Date of Award

5-2014

Level of Access Assigned by Author

Campus-Only Thesis

Degree Name

Master of Science (MS)

Department

Chemical Engineering

Advisor

Joseph Genco

Second Committee Member

Douglas Bousfield

Third Committee Member

Hemant Pendse

Abstract

Yield stress provides a good indication of the network strength of pulp suspension and is important in the design and operation of paper machines. Yield stress is defined as the shear stress required for flow to take place within a particle suspension and is measured by a variety of techniques. Consequently, literature data are often not in agreement. The objective of the thesis was to thoroughly characterize a broad range of pulps using standardized techniques in an effort to elucidate the fundamental fiber properties that contribute to network strength.

To meet the objective of this study, yield stress was determined for twenty-five industrially important pulps of varying furnish type and origin. Each pulp was fully characterized by measuring its average fiber length, its width, aspect ratio, coarseness or mass per unit length, and the number of kinks and level of curl in the fibers. Industrially important pulp properties were also measured and included water retention value, pulp freeness, and fine particle and ash content in the samples. The effects of process conditions such as pulp mixing and refining were also explored in controlled trials. Lastly, a generalized correlation was developed that relates yield stress to key fiber physical properties.

Fiber length was found to be the most important fiber physical property contributing to network strength, and was likely due to the fact that longer fibers form an increased number of inter-fiber contacts in the suspension.
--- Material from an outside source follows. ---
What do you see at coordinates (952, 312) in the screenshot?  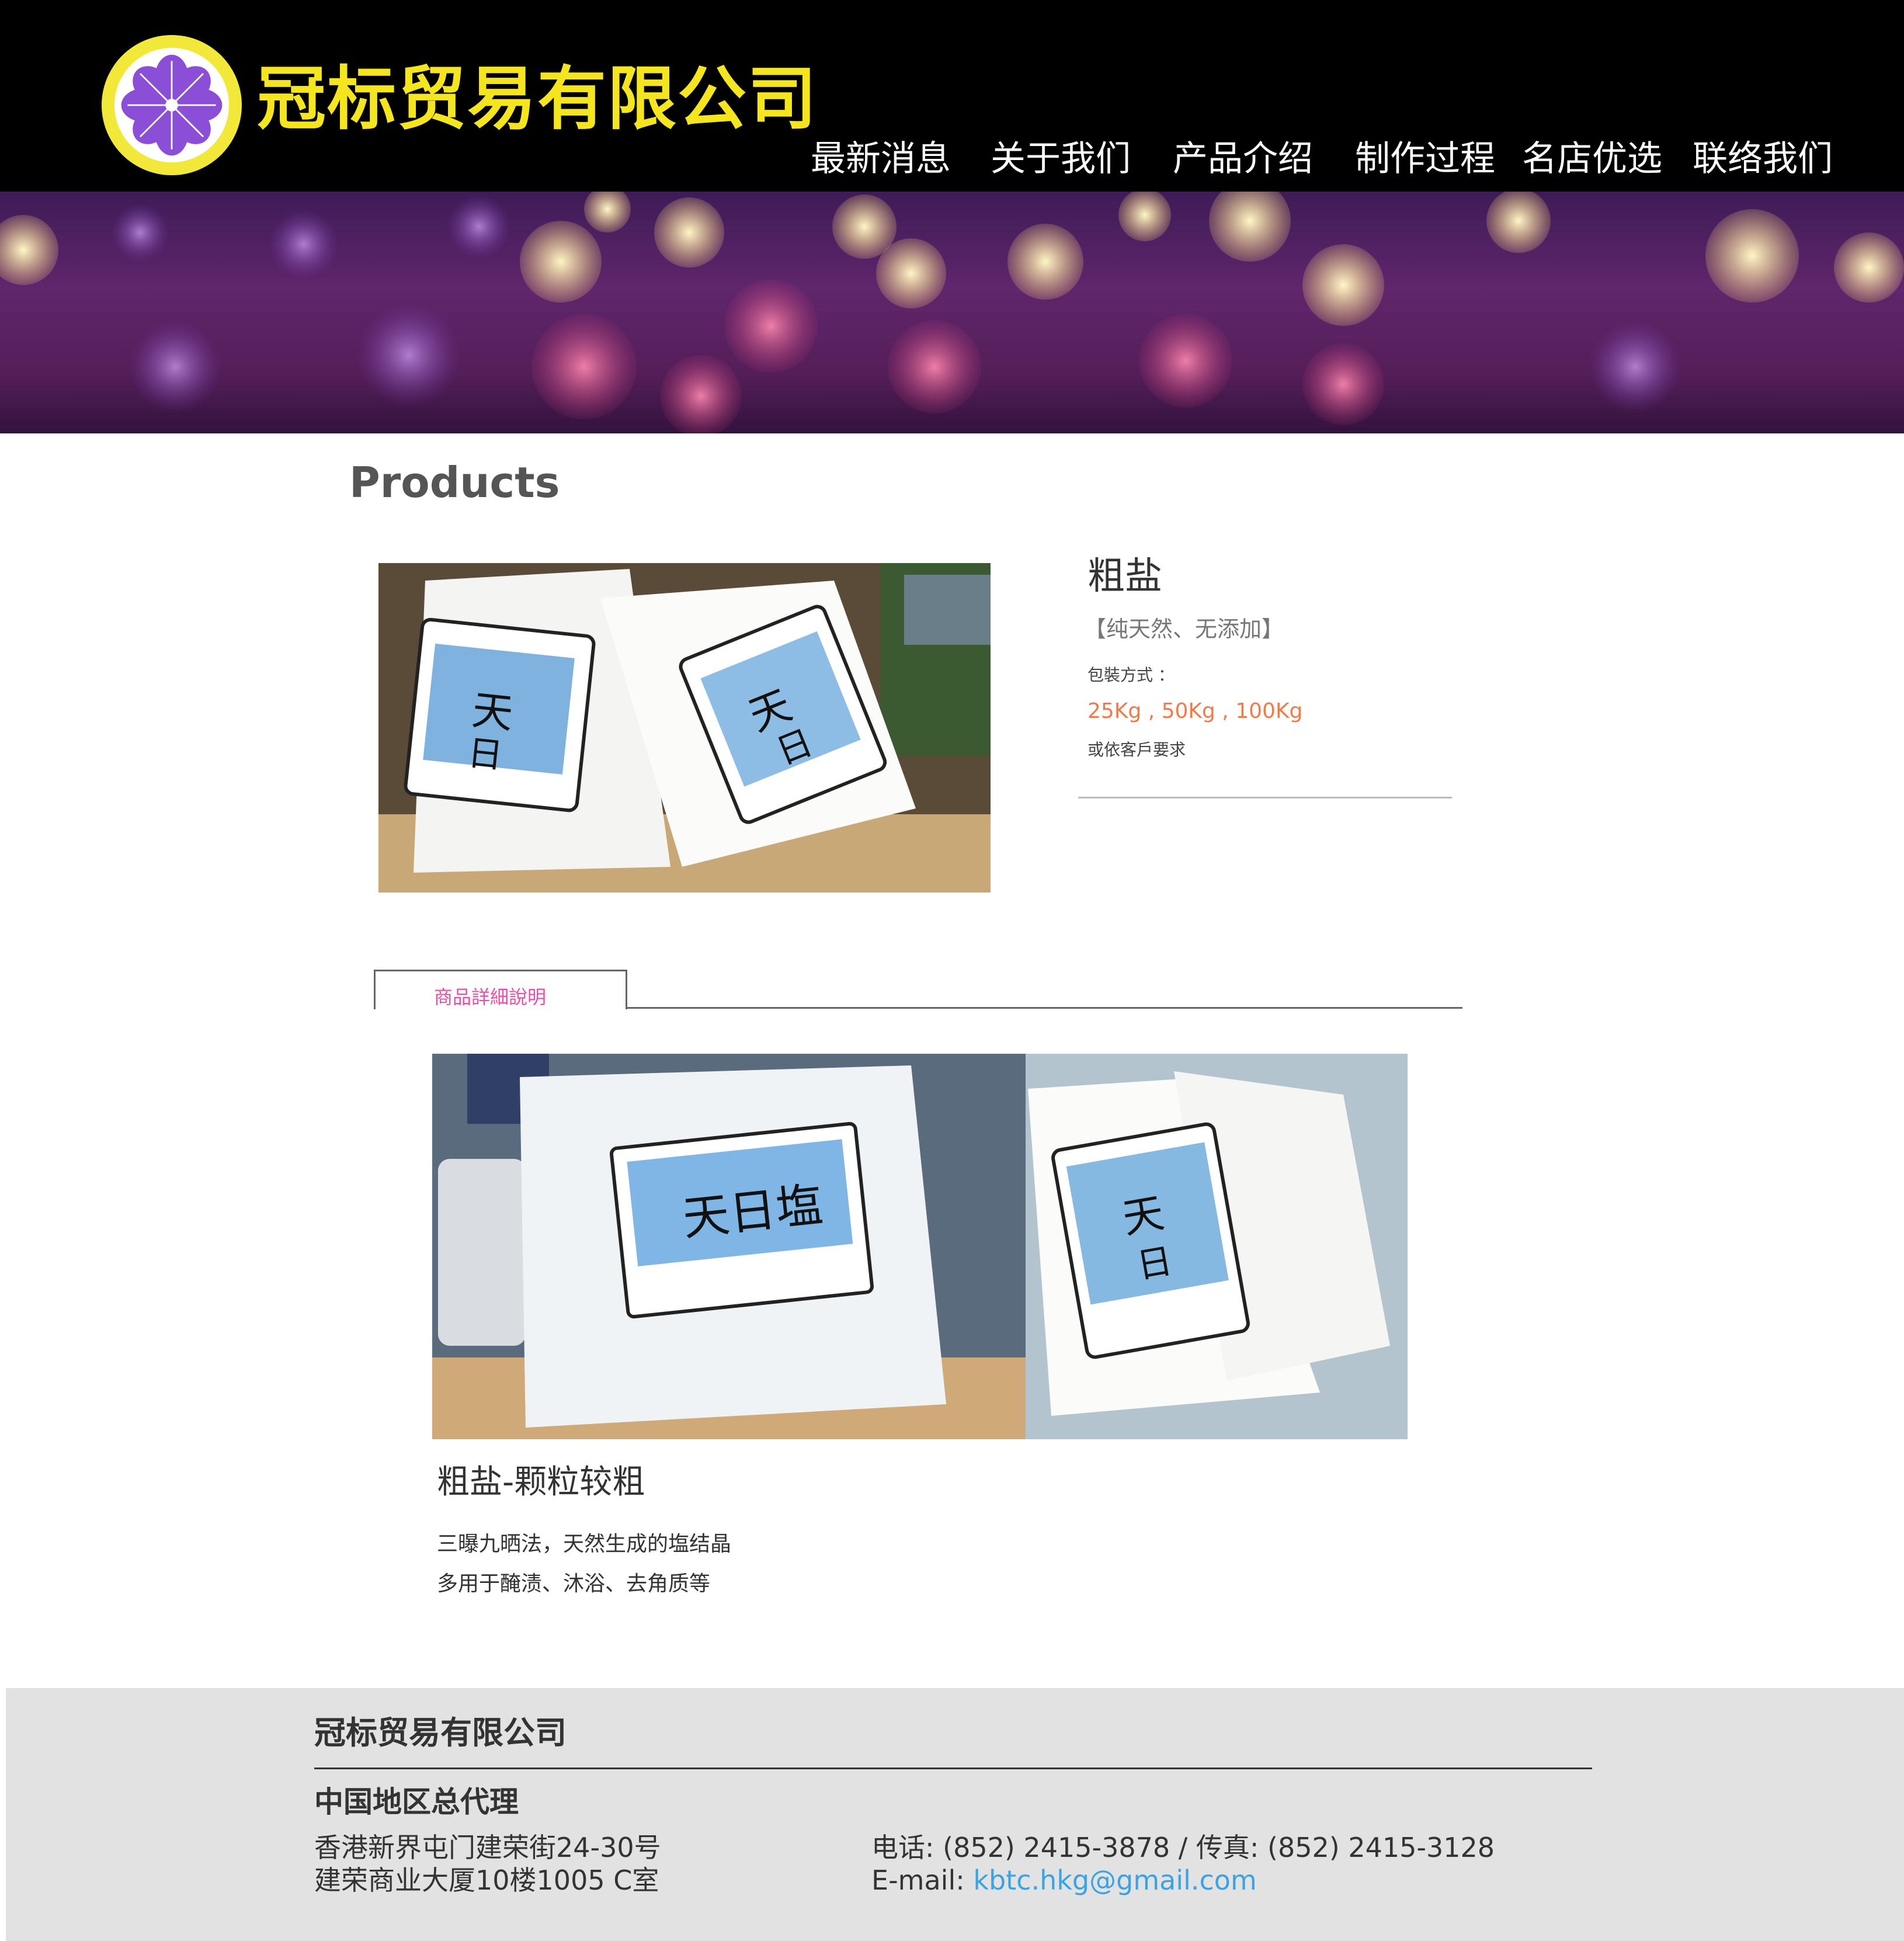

Of the fiber lengths measured, the weight-weighted fiber length was found to correlate most strongly with the increase in yield stress, which suggests that the longer fibers in suspension are contributing most heavily to the overall strength of the fiber network. The fine particles in suspension were shown to provide a negligible contribution to the overall strength of the fiber network, as they are too small to contribute significantly to the necessary inter-fiber contacts. An increase in fines content therefore results in a considerable reduction in network strength at a given mass consistency.
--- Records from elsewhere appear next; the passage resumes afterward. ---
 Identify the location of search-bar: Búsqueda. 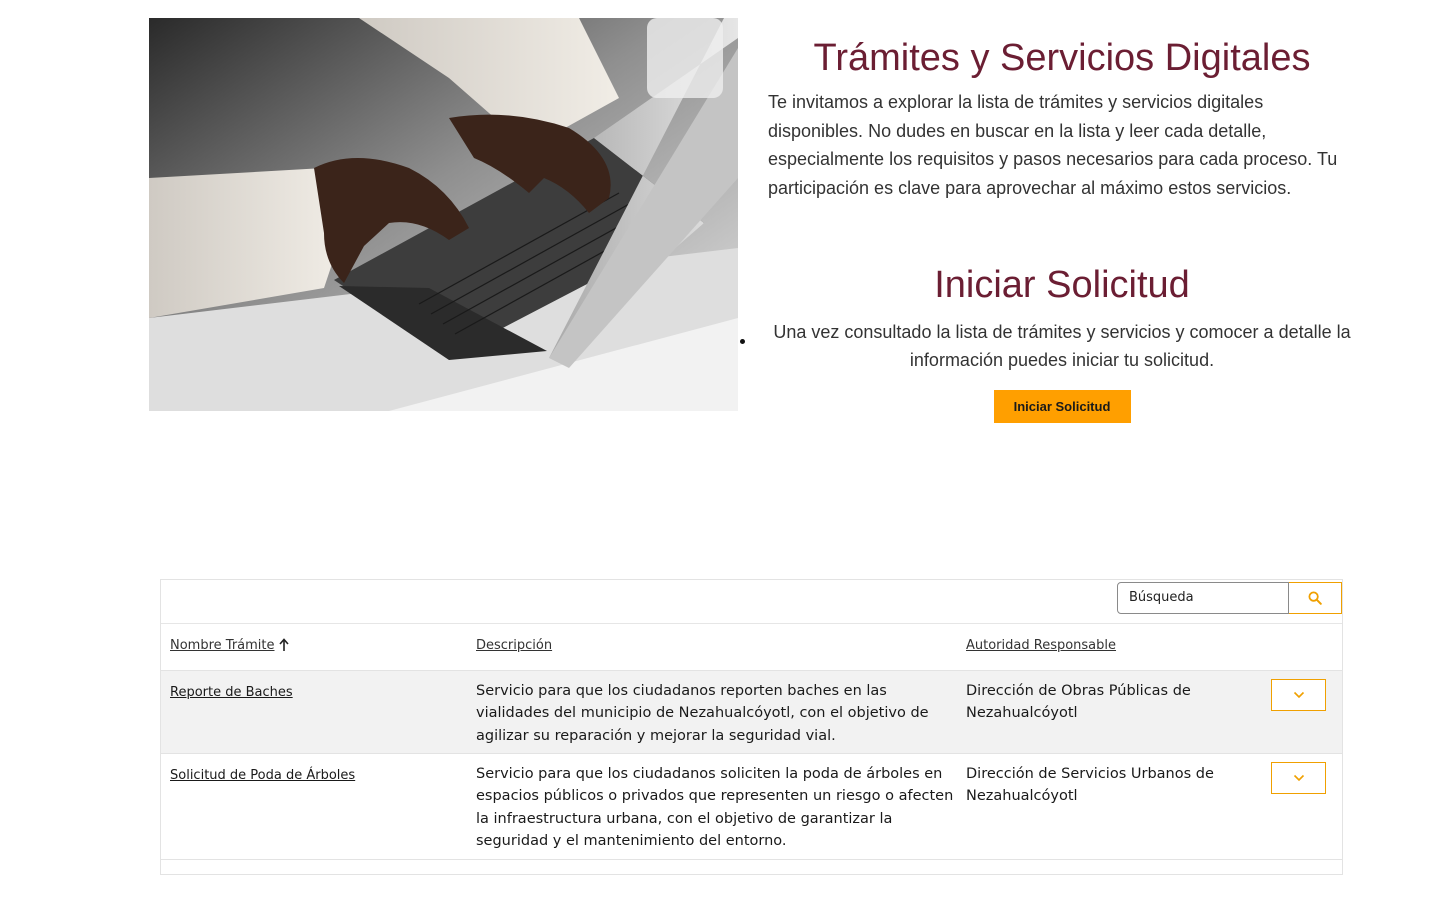
(1230, 598).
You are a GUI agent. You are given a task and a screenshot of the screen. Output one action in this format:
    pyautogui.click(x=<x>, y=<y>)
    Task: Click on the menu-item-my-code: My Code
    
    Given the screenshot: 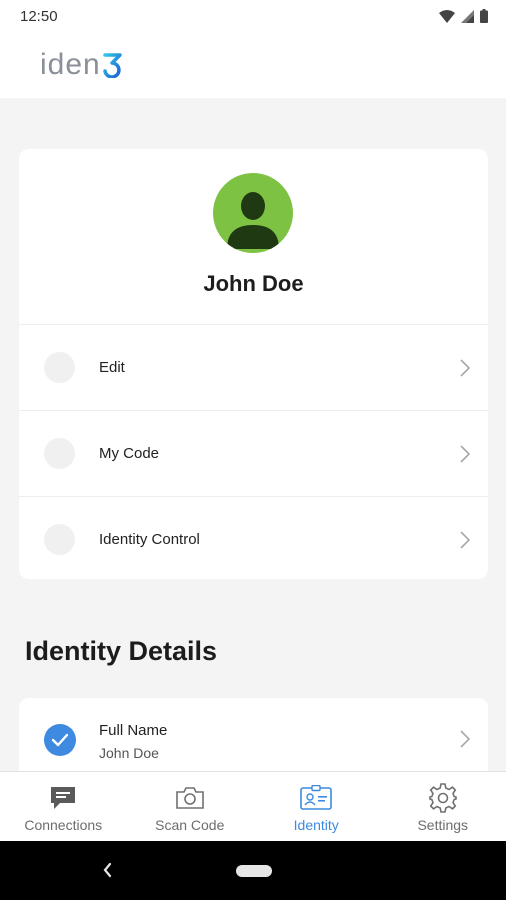 What is the action you would take?
    pyautogui.click(x=254, y=453)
The yield stress of hardwood and softwood Kraft furnishes mixed in various proportions was shown to display an ideal mixing relationship, in which the resulting yield stress was simply the weighted average yield stress of the two pulps mixed together. The mixtures of thermomechanical pulp and softwood Kraft did not exhibit ideal mixing. Rather the resulting yield stress was more strongly influenced by the addition of softwood Kraft. High intensity refining was found to result in a decrease in yield stress when compared to low intensity refining. This observation was attributed to fiber shortening and loss of fiber stiffness during the high intensity refining.